Tief betroffen über den Frauenmord - leider einem weiteren - am vergangenen Sonntag unterstützen Frauenchefin LAbg Beate Scheiber und Geschäftsführerin NRin Margreth Falkner die Forderung nach einer elektronischen Fußfessel für Hochrisiko-Gefährder. „Wie dieses tragische Beispiel zeigt, reichen bestehende Maßnahmen wie Wegweisung oder Betretungsverbote allein nicht aus. Für gewaltbereite Täter braucht es eine konsequente Kontrolle“, sprechen sich Scheiber und Falkner für eine umgehende Umsetzung der elektronischen Überwachung aus, wie sie bereits im Programm der Bundesregierung und Nationalen Aktionsplan gegen Gewalt an Frauen vorgesehen ist.

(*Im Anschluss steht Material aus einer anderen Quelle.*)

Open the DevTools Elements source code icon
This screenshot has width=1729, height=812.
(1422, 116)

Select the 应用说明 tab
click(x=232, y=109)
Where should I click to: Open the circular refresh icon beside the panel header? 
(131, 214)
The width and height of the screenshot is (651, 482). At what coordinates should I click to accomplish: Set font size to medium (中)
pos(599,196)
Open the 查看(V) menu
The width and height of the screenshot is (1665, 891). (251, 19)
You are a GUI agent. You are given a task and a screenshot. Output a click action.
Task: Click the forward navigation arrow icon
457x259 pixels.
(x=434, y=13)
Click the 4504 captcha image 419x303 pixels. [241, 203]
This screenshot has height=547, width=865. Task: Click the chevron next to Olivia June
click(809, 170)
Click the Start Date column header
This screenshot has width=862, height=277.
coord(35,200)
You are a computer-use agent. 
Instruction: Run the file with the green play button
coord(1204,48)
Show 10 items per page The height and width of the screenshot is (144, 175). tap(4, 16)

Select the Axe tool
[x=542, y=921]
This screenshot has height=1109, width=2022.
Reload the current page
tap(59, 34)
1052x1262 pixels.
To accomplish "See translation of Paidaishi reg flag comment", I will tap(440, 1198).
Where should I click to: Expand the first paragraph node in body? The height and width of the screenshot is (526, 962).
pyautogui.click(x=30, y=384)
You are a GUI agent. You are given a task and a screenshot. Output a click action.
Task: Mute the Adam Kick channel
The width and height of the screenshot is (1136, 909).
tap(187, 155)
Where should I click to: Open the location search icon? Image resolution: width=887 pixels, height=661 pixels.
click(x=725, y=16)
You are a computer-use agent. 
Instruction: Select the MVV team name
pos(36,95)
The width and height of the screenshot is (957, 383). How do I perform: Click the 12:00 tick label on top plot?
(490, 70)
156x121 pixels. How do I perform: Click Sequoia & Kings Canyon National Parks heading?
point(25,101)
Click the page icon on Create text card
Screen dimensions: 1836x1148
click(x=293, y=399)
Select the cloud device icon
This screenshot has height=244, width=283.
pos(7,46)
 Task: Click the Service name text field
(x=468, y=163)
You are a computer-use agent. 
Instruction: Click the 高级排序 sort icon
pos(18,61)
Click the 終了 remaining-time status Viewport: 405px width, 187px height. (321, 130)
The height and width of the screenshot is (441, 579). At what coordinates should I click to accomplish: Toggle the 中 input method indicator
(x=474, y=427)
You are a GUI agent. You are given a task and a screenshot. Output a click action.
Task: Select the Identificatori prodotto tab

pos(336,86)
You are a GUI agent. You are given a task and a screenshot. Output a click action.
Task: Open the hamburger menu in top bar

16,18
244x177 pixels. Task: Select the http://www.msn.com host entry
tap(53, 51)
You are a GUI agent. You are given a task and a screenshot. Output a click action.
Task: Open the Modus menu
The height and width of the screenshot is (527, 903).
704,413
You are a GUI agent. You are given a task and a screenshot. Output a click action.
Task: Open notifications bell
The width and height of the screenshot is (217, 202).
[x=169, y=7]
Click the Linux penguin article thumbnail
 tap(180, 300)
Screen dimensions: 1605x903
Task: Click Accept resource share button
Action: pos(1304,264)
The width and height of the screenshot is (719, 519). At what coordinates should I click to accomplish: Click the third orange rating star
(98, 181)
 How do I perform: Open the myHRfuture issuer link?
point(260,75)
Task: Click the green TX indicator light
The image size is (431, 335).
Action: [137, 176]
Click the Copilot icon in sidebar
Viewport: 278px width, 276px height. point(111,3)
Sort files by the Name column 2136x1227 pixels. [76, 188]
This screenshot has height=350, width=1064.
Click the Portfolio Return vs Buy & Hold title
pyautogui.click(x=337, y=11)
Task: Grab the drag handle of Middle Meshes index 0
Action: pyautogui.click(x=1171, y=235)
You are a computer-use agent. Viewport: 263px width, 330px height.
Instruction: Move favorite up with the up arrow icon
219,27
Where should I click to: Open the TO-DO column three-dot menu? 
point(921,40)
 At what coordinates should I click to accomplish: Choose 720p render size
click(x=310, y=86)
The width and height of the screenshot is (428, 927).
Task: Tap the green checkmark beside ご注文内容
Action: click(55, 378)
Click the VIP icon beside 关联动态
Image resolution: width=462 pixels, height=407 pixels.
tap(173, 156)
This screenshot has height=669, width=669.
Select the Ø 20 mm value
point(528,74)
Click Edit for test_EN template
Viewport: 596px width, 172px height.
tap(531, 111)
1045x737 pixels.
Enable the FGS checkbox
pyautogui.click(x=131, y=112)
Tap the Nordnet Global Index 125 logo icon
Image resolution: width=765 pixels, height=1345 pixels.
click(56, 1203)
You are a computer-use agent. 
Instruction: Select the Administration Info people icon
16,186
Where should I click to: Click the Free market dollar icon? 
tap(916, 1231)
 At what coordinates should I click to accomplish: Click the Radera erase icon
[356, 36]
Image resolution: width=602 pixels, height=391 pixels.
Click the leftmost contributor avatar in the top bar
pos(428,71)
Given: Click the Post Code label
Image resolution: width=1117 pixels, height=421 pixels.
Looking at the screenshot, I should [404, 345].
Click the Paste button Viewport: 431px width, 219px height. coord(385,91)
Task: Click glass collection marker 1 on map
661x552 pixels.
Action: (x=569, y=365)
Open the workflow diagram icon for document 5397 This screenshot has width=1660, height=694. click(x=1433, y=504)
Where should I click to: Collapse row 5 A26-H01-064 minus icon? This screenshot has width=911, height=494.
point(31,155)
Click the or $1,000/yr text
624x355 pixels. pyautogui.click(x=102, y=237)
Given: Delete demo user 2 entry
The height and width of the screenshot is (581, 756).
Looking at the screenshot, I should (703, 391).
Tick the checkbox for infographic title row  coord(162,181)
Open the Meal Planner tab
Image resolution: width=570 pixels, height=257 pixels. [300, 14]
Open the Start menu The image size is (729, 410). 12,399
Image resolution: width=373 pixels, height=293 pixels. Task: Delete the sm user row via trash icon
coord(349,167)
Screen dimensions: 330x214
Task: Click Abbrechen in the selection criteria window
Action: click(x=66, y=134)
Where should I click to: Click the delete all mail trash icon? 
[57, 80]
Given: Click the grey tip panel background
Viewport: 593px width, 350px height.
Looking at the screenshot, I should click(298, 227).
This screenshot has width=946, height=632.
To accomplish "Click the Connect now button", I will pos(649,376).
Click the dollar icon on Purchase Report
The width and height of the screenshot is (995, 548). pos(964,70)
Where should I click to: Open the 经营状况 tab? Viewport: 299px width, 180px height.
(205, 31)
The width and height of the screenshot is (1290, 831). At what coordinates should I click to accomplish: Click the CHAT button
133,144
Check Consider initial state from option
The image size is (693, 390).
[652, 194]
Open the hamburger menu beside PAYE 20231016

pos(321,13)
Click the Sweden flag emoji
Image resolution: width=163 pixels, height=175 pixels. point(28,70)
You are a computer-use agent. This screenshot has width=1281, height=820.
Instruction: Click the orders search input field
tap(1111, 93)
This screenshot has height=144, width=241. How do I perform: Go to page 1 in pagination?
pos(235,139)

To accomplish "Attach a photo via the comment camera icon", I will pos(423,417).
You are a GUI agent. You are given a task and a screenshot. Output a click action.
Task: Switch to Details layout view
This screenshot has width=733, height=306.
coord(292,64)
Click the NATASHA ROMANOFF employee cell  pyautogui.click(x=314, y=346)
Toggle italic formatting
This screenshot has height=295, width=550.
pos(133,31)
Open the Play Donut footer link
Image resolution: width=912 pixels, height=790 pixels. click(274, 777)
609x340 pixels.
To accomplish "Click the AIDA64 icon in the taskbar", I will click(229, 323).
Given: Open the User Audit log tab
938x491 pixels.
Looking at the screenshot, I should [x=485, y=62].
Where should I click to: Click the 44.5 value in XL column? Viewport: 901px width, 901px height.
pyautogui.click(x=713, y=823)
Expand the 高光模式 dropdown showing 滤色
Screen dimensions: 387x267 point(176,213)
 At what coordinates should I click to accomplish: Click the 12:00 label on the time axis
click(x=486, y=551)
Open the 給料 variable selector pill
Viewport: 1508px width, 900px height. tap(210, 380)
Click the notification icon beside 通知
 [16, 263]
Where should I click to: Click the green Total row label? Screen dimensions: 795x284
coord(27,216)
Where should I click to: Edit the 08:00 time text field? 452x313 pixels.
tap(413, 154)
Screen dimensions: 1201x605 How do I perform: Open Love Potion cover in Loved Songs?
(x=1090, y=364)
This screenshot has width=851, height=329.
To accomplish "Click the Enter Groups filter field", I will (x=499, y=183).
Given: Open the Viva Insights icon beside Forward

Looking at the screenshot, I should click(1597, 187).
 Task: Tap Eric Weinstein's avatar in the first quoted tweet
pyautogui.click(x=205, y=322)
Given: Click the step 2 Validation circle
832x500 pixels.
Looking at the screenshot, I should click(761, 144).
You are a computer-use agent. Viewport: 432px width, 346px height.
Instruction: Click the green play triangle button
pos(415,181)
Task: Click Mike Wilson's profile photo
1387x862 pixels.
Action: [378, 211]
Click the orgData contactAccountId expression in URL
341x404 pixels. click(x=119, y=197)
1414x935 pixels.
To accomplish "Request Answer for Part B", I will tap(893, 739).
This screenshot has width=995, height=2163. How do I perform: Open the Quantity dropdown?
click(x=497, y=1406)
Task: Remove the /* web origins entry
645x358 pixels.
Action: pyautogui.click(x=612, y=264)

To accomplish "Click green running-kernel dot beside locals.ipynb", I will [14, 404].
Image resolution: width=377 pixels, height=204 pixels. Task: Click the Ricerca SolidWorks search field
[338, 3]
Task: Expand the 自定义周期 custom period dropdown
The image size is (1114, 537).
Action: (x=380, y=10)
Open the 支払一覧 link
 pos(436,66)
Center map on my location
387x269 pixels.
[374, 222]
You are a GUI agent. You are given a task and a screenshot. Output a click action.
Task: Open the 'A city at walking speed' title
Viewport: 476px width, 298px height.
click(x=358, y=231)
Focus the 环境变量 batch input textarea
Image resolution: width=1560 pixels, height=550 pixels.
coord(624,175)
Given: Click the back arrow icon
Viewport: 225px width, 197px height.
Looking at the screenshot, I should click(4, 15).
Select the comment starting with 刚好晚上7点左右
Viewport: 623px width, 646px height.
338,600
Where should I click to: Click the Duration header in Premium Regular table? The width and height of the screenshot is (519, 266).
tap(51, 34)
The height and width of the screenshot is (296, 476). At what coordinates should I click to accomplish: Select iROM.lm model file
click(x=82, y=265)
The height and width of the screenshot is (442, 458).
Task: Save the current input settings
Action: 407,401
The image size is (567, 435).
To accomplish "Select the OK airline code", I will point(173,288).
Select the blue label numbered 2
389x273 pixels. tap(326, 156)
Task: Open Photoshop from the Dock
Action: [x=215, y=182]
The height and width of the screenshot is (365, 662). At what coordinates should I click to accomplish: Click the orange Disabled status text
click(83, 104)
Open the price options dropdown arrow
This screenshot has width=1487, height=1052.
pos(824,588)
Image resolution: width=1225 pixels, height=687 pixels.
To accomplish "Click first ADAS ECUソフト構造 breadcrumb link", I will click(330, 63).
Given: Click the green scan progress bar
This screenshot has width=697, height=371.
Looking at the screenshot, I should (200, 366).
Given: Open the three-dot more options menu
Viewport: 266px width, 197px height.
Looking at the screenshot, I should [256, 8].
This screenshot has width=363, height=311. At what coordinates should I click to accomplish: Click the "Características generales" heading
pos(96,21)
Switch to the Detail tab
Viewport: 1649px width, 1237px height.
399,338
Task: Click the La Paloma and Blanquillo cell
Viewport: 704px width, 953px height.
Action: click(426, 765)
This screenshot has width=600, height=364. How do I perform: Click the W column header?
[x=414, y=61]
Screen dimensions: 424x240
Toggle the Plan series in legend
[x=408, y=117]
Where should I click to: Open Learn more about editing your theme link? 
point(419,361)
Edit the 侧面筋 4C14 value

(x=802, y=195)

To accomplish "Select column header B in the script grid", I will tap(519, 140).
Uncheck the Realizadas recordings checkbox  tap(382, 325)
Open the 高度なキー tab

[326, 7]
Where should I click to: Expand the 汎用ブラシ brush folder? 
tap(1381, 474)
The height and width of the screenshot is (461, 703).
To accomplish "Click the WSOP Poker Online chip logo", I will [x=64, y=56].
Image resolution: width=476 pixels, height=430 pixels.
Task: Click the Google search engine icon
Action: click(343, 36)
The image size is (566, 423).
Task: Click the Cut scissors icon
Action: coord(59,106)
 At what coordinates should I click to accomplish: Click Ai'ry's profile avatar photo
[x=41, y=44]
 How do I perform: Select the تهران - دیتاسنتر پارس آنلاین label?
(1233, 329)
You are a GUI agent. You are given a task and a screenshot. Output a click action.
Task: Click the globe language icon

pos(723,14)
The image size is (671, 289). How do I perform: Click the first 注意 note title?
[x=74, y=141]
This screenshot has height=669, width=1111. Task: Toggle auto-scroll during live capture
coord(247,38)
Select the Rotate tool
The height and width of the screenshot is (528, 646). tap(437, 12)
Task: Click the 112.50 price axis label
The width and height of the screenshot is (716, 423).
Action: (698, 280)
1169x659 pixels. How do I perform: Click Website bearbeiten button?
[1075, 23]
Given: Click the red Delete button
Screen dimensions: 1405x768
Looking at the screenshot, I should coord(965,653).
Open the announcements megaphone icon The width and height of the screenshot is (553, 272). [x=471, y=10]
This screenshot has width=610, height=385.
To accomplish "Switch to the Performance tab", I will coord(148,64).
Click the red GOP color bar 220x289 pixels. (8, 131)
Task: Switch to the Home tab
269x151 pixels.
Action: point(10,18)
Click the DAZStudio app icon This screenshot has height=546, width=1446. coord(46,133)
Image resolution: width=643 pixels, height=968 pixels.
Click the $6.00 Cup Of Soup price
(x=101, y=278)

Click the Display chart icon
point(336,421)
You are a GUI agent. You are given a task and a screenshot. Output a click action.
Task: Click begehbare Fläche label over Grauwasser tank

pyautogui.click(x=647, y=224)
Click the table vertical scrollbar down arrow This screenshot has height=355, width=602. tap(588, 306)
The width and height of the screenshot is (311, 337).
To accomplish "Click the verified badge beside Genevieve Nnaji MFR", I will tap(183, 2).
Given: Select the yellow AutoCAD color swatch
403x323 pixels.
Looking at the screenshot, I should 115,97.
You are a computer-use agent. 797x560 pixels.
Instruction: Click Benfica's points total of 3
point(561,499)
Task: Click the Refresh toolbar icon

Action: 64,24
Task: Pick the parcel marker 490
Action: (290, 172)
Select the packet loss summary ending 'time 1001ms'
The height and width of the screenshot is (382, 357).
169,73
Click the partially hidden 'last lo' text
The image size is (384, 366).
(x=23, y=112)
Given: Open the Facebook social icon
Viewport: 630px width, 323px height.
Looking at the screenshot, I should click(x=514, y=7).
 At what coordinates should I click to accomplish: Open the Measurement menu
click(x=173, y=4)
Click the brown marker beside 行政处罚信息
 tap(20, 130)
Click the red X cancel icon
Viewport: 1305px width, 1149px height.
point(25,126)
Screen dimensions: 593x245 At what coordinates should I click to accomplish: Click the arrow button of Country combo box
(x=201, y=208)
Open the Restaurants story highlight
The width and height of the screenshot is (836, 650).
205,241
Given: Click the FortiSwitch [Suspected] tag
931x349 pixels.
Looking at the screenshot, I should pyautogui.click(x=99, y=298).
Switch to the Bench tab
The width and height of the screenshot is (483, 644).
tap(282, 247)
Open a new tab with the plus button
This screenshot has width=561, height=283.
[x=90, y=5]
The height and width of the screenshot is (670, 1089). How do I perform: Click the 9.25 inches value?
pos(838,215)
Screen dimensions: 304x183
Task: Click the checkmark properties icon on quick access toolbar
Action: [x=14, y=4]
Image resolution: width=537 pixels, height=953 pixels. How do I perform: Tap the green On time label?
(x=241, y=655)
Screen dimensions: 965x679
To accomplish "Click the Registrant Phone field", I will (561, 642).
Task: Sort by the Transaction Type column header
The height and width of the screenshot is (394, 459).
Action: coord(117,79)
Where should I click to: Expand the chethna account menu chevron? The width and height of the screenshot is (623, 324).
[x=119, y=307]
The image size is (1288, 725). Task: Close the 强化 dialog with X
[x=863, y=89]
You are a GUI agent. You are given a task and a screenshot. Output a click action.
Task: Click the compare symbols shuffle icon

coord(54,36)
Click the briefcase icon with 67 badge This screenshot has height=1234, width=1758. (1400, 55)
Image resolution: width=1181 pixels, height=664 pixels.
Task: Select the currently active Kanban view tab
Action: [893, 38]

Wenn sich ein gewaltbereiter Täter trotz Annäherungsverbot einer Frau oder Kindern nähert, müsse sofort reagiert werden. „Es muss sowohl die Polizei alarmiert als auch die Frau rechtzeitig gewarnt werden“, betont Falkner. Die elektronische Fußfessel könne ein wichtiges Instrument sein, um riskante Gefährder wirksam zu überwachen und gefährdete Frauen und Kinder besser zu schützen.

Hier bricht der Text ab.